I'd like to be clear again, that XSL would only be useful for material
already in OSIS formats (or in valid ThML - I think TEI is also an XML
format?). I doubt many modules in ThML are strictly valid at their
import times, so XSL wouldn't be very useful, and GBF is a monster
unto itself. Doing the above in XSL from an OSIS source would not be
much different in complexity than what you have listed there.
The morphology of word three is: <xsl:value-of select="@morph" />
Or something similar (my knowledge of exact OSIS attribute names and
values wanes and it's been two or three weeks since I wrote an XPath
Of course, the string processing portion of SWORD would continue to be
of great importance for any modules in GBF format or similar to bring
them into a useful form. In that way, SWORD would continue to be more
than just a text rendering engine. It would continue to offer all of
its features, its buffering from the system and from the format, its
indexing, its module fetching and storing, etc.

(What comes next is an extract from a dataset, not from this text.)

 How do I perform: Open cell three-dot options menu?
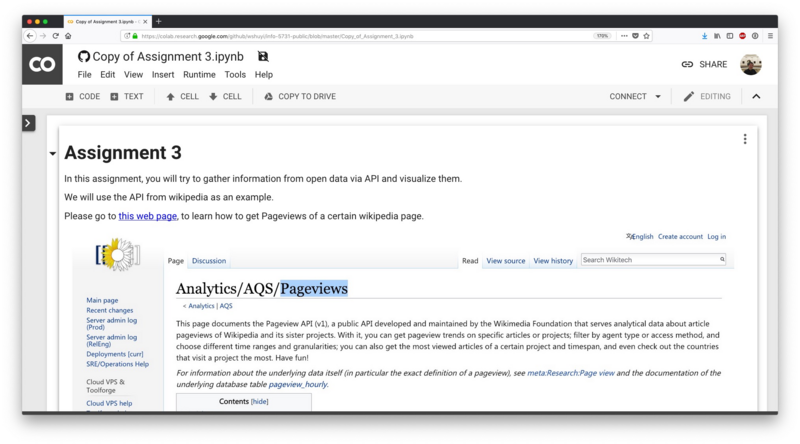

> And finally, if bullets aren't flying already, I'll stir the heat up with...
> XSLT sucks. A good C++ programmer can do anything in C++ better than
> any XSLT programmer.
A C++ programmer can definitely do more, since C++ is actually a
programming language and XSLT is a set of processing instructions.
Better? That depends on what the criteria is. For me, in my current
role as a module creator, the use of C++ is not currently better
because it is less flexible and extensible. For you, as the library
maintainer, perhaps C++ is better because it's what you are already
comfortable with and because it has largely been your hand in the
> Have fun.
> PS. In summary, I understand the current filters are sometimes overly
> complex and need cleanup, standardization, etc. It comes down to the
> fact that they mostly work, and other things which don't get priority,
> so they don't get much attention. But honestly, I think one might be
> oversimplifying the problem at hand without realizing it, if one simply
> thinks switching to XSLT will make things easier.
I think one is also oversimplifying the options. My dreamlist is that
SWORD produce a well-formed, valid, complete OSIS document for an
arbitrary KeyList that I pass it with FMT_OSIS set. That basically
boils down to getting the *OSIS filters up to snuff and standardized.
The second item on the list is a readily extensible mechanism for
SWORD outputting HTML from that OSIS. If that choice is providing an
XSL stylesheet with the library, a C++ SAX processor that a front-end
can readily extend, a DOM interface that can be easily customized is
immaterial to me. I like all three of those, and can easily
understand and extend all of them.
I think any of those technologies would be an improvement over all
in-house C++ for the second half of any such processing. If we are
using XML in Open Source Software, let's leverage the work of others
who have happily given us permission to use their libraries!